__Arbeitsauftrag A__:
Gib aus dem Bericht über die Silvesternacht der Mannheimer Feuerwehr den Abschnitt von „Mannheim. Für Neujahrswünsche“ bis einschließlich „Geschenkkörbe überreicht werden.“ wortgetreu aus.
__Arbeitsauftrag B__:
Fasse den Bericht über die Silvesternacht der Mannheimer Feuerwehr in zwei Sätzen zusammen.
__Arbeitsauftrag C__:
Führe den Bericht über die Silvesternacht der Mannheimer Feuerwehr im Anschluss an seinen letzten Satz fort.

__Textauszug__:

== == ==

Mannheim. Für Neujahrswünsche bleibt wenig Zeit. Erst um 0.15 Uhr sind die über Funk zu vernehmen. Zuvor ist einfach viel zu viel zu tun in der Integrierten Leitstelle von Feuerwehr und Rettungsdienst in der Silvesternacht. „Es war viel, aber es lief glimpflich“, zieht der stellvertretende Kommandant der Feuerwehr, Jens Stiegel, Bilanz des Jahreswechsels und atmet zufrieden auf, dass es zumindest keine Übergriffe auf seine Einsatzkräfte gegeben habe.
Schon die Phase vor Mitternacht, sonst eine ruhige Zeit, nennt Stiegel „turbulent“. Und damit meint er nicht die Politikerbesuche. Sicherheits-Bürgermeister Volker Proffen verteilt auf der Hauptfeuerwache „Mannemer Dreck“, auf der Wache Nord schauen Kommunalpolitiker von Grünen und SPD, von der CDU und Vertreter vom Bürgerverein Gartenstadt vorbei. Aber nie sind alle da, wenn die Geschenkkörbe überreicht werden.

== == ==

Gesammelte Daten
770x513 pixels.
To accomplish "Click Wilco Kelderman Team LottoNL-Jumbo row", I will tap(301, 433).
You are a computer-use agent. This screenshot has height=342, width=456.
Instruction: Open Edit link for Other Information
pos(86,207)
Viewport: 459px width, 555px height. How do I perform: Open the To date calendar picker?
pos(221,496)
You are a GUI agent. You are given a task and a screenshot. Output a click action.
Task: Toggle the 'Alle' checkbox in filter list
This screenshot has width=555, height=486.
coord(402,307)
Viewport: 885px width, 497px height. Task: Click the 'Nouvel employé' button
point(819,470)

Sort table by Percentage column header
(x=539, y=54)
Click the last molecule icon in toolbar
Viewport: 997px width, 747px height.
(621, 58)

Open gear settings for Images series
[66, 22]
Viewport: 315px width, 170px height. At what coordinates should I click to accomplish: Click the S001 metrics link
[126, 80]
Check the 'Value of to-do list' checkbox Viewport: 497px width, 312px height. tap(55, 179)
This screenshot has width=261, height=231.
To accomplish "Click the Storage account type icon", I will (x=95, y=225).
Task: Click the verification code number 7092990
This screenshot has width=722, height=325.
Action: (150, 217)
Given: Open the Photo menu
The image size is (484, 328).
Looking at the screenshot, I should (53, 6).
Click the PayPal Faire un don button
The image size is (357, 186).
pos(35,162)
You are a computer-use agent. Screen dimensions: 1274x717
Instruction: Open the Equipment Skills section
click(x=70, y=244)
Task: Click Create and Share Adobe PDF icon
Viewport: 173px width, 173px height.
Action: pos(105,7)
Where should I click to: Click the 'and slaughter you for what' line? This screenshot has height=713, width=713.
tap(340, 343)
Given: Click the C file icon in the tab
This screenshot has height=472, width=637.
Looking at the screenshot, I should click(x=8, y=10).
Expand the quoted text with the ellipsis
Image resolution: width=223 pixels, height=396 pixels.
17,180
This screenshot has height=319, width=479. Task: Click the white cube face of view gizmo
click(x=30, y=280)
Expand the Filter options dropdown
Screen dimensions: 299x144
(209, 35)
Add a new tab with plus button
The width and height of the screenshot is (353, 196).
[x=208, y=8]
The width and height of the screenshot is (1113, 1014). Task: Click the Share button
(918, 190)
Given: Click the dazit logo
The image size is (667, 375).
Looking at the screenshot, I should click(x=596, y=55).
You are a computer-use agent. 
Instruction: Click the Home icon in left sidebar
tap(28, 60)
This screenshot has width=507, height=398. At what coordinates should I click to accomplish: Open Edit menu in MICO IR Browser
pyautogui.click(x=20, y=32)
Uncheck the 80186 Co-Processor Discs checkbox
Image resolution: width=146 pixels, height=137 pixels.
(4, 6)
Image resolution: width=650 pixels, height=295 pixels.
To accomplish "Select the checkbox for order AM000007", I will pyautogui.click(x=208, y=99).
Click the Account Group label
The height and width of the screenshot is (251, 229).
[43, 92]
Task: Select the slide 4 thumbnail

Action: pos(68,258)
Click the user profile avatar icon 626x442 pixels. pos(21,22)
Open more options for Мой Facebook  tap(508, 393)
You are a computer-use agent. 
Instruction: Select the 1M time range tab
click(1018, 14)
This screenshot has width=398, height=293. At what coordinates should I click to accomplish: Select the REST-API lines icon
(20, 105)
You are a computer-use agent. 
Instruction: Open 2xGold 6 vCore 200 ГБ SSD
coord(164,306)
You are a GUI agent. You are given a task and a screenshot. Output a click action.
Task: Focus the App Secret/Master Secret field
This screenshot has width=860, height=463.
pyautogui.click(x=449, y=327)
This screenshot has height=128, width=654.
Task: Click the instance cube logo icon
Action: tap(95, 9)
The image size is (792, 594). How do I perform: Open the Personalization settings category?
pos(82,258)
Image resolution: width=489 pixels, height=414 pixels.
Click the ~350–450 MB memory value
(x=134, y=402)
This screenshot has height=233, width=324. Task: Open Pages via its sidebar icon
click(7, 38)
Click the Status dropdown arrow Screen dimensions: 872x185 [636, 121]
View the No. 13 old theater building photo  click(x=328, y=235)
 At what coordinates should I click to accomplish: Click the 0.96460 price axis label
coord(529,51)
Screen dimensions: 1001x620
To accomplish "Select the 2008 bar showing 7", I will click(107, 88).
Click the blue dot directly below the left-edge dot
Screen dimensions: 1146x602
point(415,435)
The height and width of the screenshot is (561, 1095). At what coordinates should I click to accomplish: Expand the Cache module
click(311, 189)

== == ==

__Antwort zur Aufgabe A__:
Mannheim. Für Neujahrswünsche bleibt wenig Zeit. Erst um 0.15 Uhr sind die über Funk zu vernehmen. Zuvor ist einfach viel zu viel zu tun in der Integrierten Leitstelle von Feuerwehr und Rettungsdienst in der Silvesternacht. „Es war viel, aber es lief glimpflich“, zieht der stellvertretende Kommandant der Feuerwehr, Jens Stiegel, Bilanz des Jahreswechsels und atmet zufrieden auf, dass es zumindest keine Übergriffe auf seine Einsatzkräfte gegeben habe.
Schon die Phase vor Mitternacht, sonst eine ruhige Zeit, nennt Stiegel „turbulent“. Und damit meint er nicht die Politikerbesuche. Sicherheits-Bürgermeister Volker Proffen verteilt auf der Hauptfeuerwache „Mannemer Dreck“, auf der Wache Nord schauen Kommunalpolitiker von Grünen und SPD, von der CDU und Vertreter vom Bürgerverein Gartenstadt vorbei. Aber nie sind alle da, wenn die Geschenkkörbe überreicht werden.

__Antwort zur Aufgabe B__:
Die Integrierte Leitstelle von Feuerwehr und Rettungsdienst in Mannheim hatte in der Silvesternacht viel zu tun, und Neujahrswünsche waren erst um 0.15 Uhr über Funk zu hören. Der stellvertretende Kommandant Jens Stiegel zog eine glimpfliche Bilanz ohne Übergriffe auf die Einsatzkräfte und nannte schon die Phase vor Mitternacht „turbulent“.

__Antwort zur Aufgabe C__:
Silvester in Mannheim: Elf Menschen aus Haus gerettet
Erst kommt es in F 6 zu einem Balkonbrand. „Aber die Scheiben haben zum Glück Stand gehalten, sonst wäre es schnell ein Wohnungsbrand geworden“, so Roland Rimmelspacher, der in dieser Nacht Führungsdienst der Berufsfeuerwehr ist. Und obwohl die Flammen schon auf den darüberliegenden Balkon übergeschlagen hätten, habe die Freiwillige Feuerwehr ein Übergreifen des Brands verhindern können. Zudem sei auf der Rheinau ein Ölofen außer Kontrolle geraten. Zehn Kleinbrände, etwa von Mülltonnen oder Gebüsch, zählt Rimmelspacher bis Mitternacht.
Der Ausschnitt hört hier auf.